8. Automate Drift Checks & Reporting
Schedule regular drift checks (e.g., daily) using a cron job or CI pipeline. Save and email reports automatically.
0 2 * * * /usr/bin/python3 /path/to/drift_check.py
In drift_check.py, run the Evidently drift analysis as in Step 4 and email the report if drift is detected.
9. Track Model Performance Over Time
If ground truth labels are available (e.g., after a delay), log them and track accuracy, precision, recall, etc., over time.
from sklearn.metrics import accuracy_score
accuracy = accuracy_score(production['true_label'], production['prediction'])
print(f"Current accuracy: {accuracy:.2%}")
Visualize these metrics in Grafana for continuous performance tracking. For advanced evaluation strategies, see A/B Testing for AI Outputs: How and Why to Do It.
Common Issues & Troubleshooting
-
Prometheus can't scrape /metrics: Ensure your API is reachable from the Prometheus container. Use
host.docker.internalor the appropriate network bridge. - Grafana panels show no data: Double-check Prometheus data source configuration and scrape intervals.
- Evidently report errors: Ensure your reference and production data have matching column names and types.
- Log file grows too large: Use log rotation, or move logs to a cloud bucket/database.
- Delayed ground truth: Account for label delays in performance tracking and set up batch jobs to update metrics when labels arrive.
Next Steps
- Expand your monitoring to include model generalizability checks and bias detection.

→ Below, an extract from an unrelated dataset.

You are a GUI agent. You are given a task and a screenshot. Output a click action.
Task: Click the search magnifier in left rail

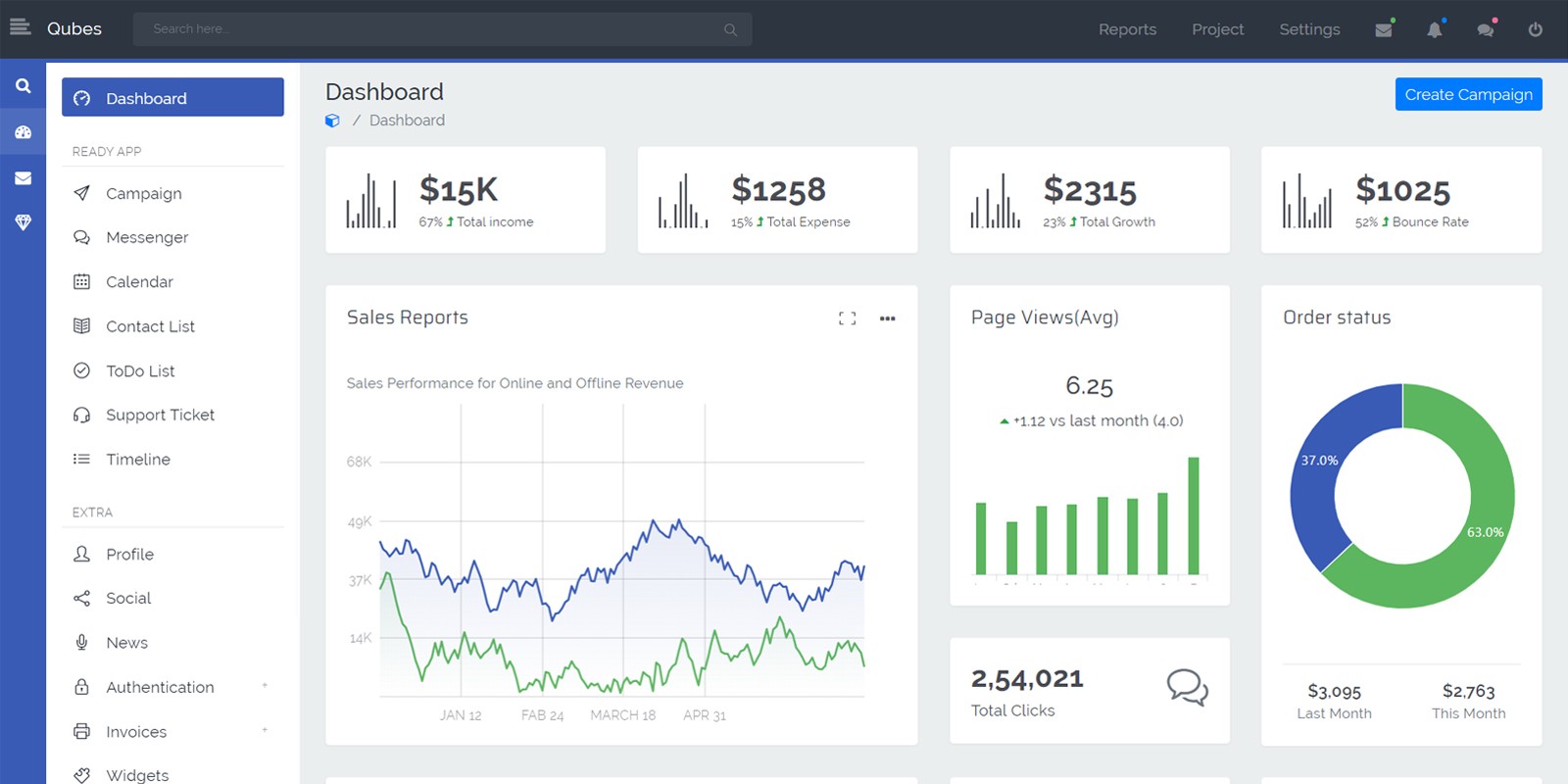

- Integrate monitoring with CI/CD for automated retraining or rollback on performance drops.
- Explore advanced monitoring (e.g., concept drift, adversarial detection) for high-stakes applications.
- For a comprehensive overview of model evaluation strategies, revisit our Ultimate Guide to Evaluating AI Model Accuracy in 2026.
By implementing continuous AI model monitoring, you’ll ensure your models stay accurate, reliable, and aligned with real-world data—long after deployment.